Measurement method of transmitter IQ imbalance in digital coherent communication systems

Abstract

To satisfy the ever-increasing traffic demands in a cost-effective manner, the transmission capacity per wavelength must be increased. The use of high-order modulation and high-baud modulation can increase the capacity per wavelength. However, such signal forms are susceptible to IQ impairments created in the transceiver since symbol distance and symbol duration are extremely short. The IQ impairments can be alleviated by adaptive finite-impulse-response (FIR) filters in the receiver. However, transmitter IQ phase imbalance and transmitter IQ power imbalance cannot be eliminated completely in the receiver-side digital signal processing (DSP). Furthermore, to eliminate transmitter IQ skew, additional filters need to be implemented in the receiver DSP. Therefore, transmitter IQ impairments should be calibrated at the transmitter side to enhance demodulation performance and cost efficiency.

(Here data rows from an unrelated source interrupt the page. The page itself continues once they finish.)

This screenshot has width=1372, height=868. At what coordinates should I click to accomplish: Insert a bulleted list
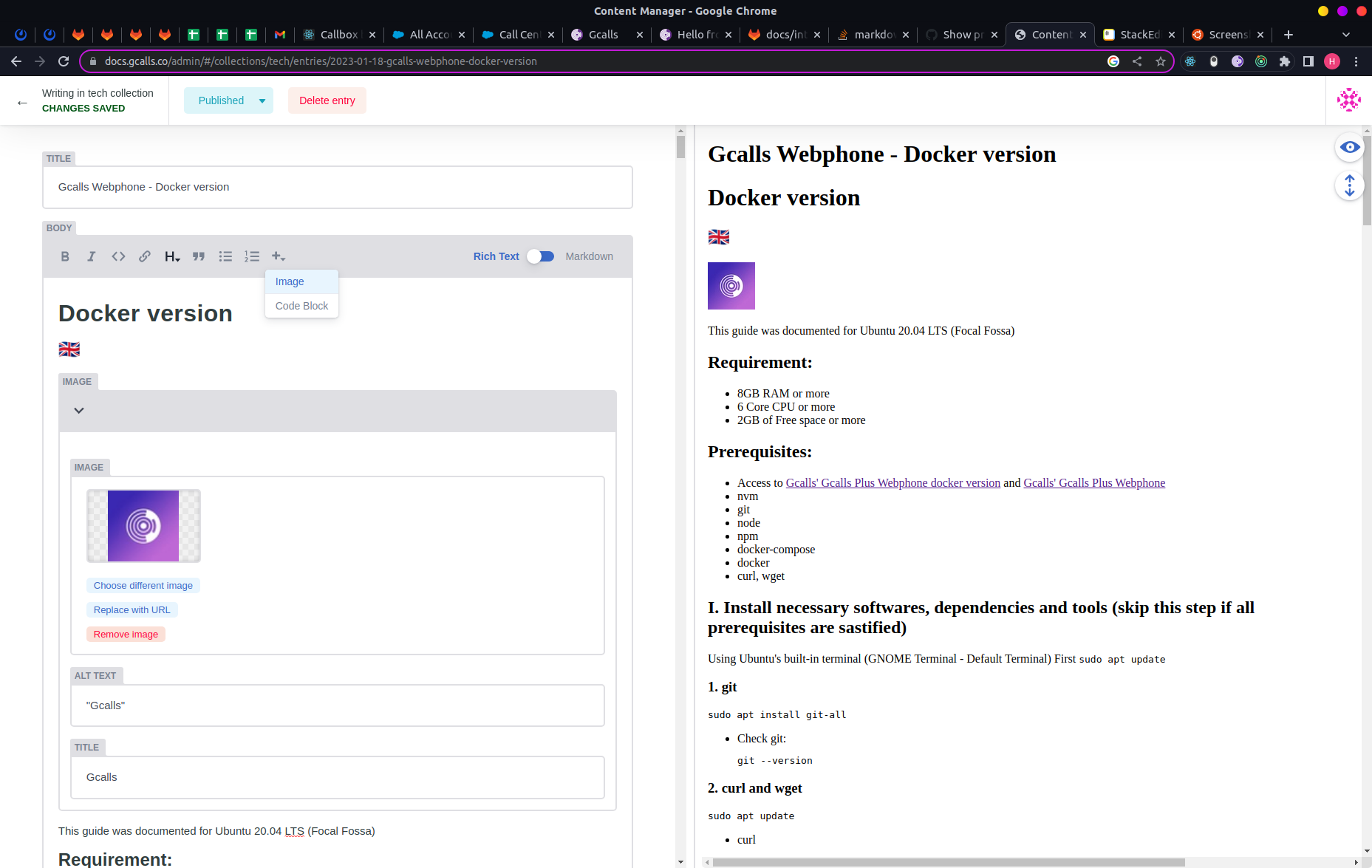tap(225, 256)

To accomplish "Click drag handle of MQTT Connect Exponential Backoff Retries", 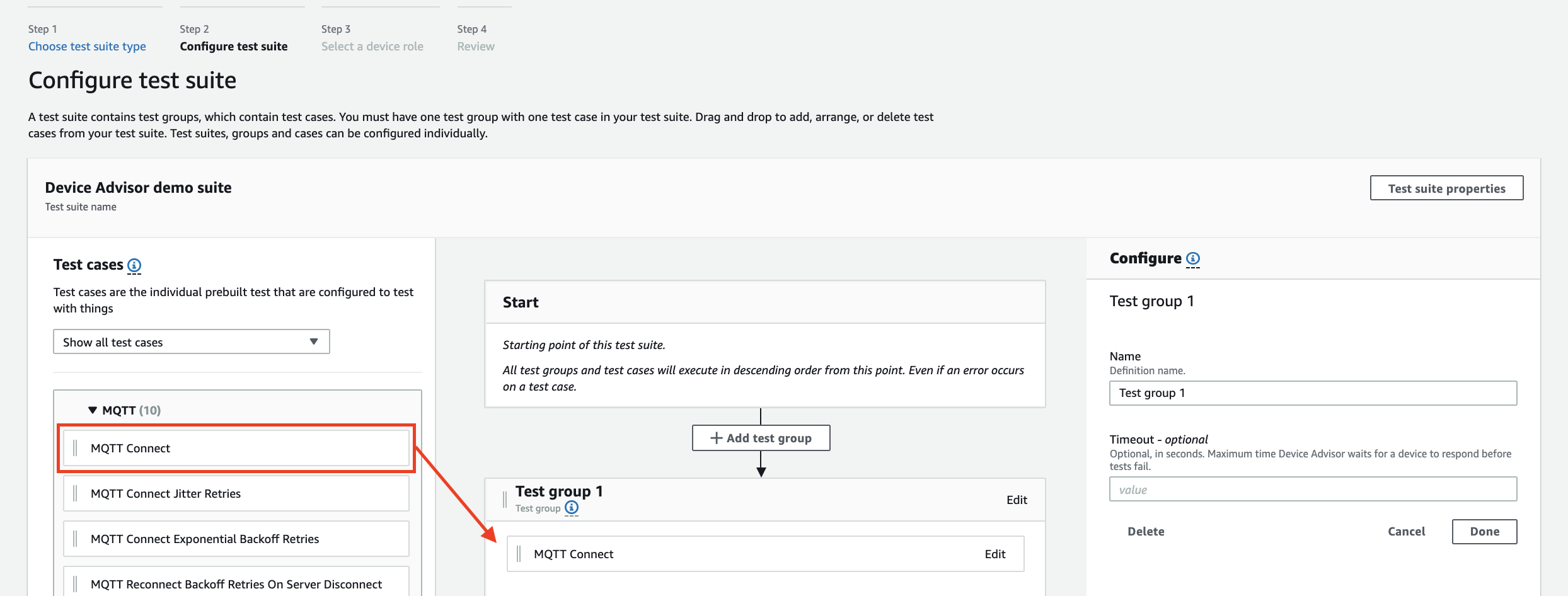I will pyautogui.click(x=76, y=539).
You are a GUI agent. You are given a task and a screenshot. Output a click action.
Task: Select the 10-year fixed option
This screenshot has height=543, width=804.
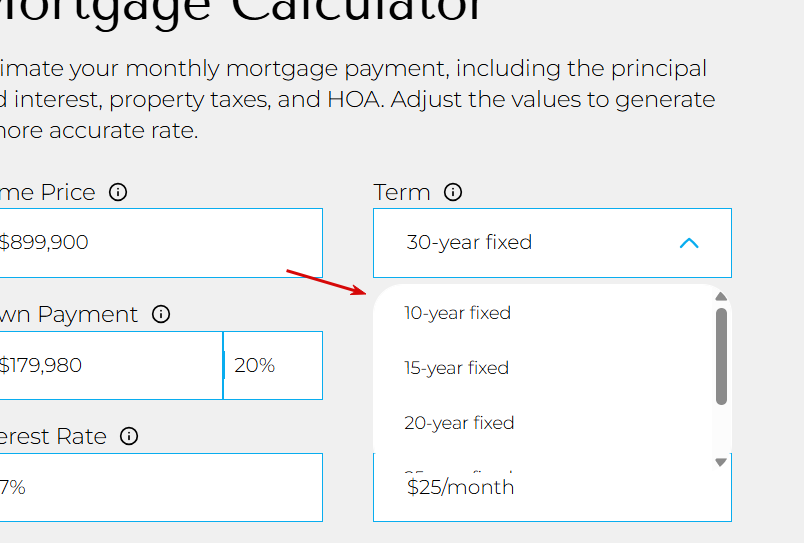pyautogui.click(x=458, y=313)

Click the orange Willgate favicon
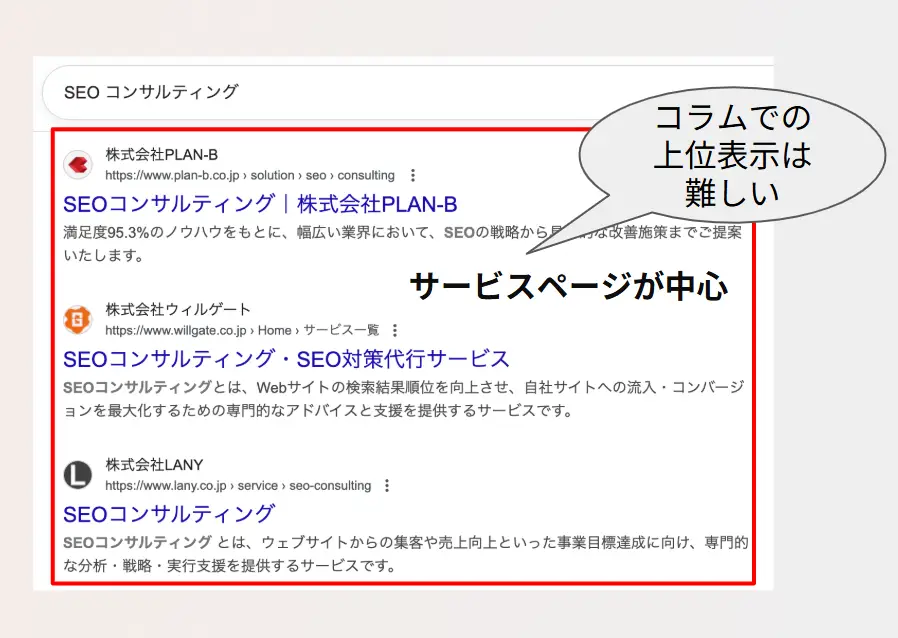78,320
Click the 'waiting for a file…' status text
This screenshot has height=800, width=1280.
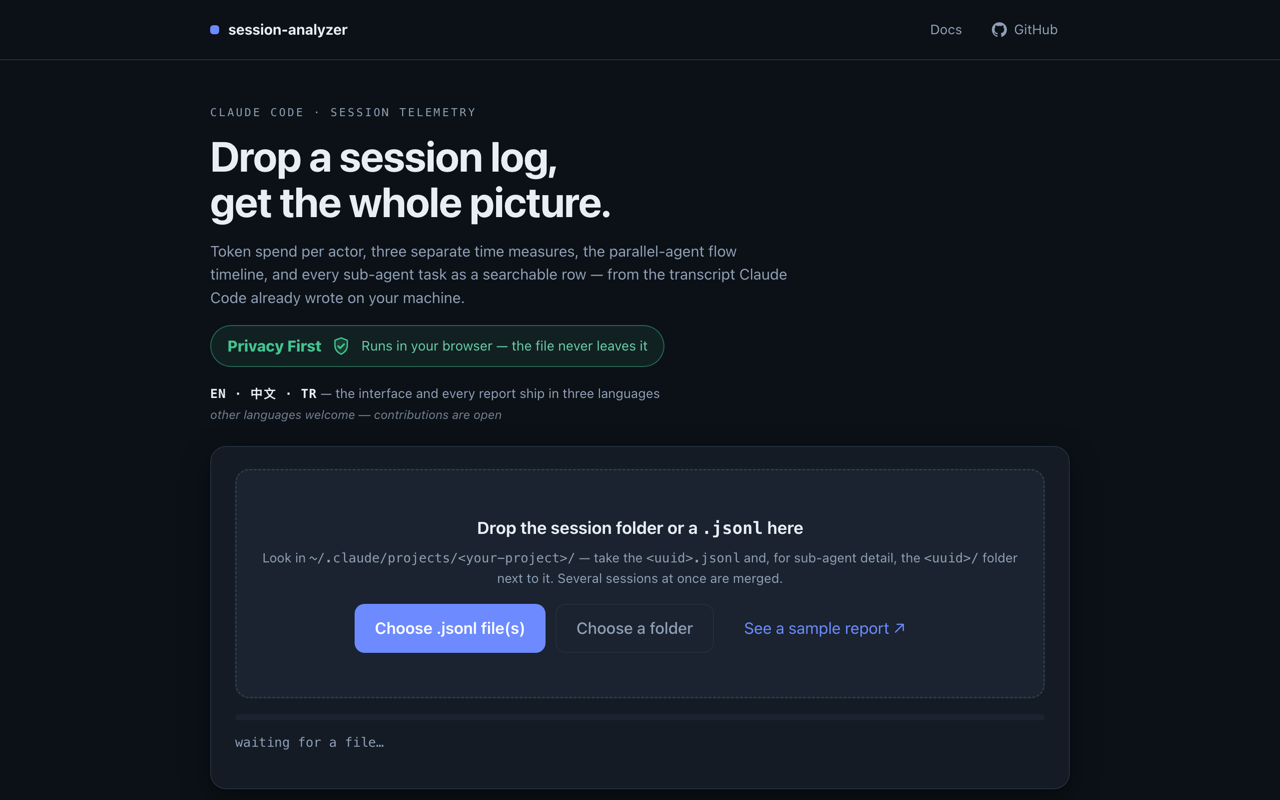click(309, 742)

In this paper, we propose a novel method for measuring transmitter IQ impairments. In our proposed scheme, transmitter IQ impairments are calculated from the tap coefficients of the adaptive filters adopted in the measurement system. In addition, our proposed scheme can estimate transmitter IQ impairments even when other impairments contaminate the signal. With the estimated value, transmitter-side DSP can easily eliminate the transmitter IQ impairments with digital buffers. Simulations using 64 Gbaud 64-QAM signals show that the estimation error of IQ phase imbalance is less than 1.5 degree, that of IQ power imbalance is less than 0.2 dB, and that of IQ skew is less than 0.05 ps even if the signal is contaminated by other impairments.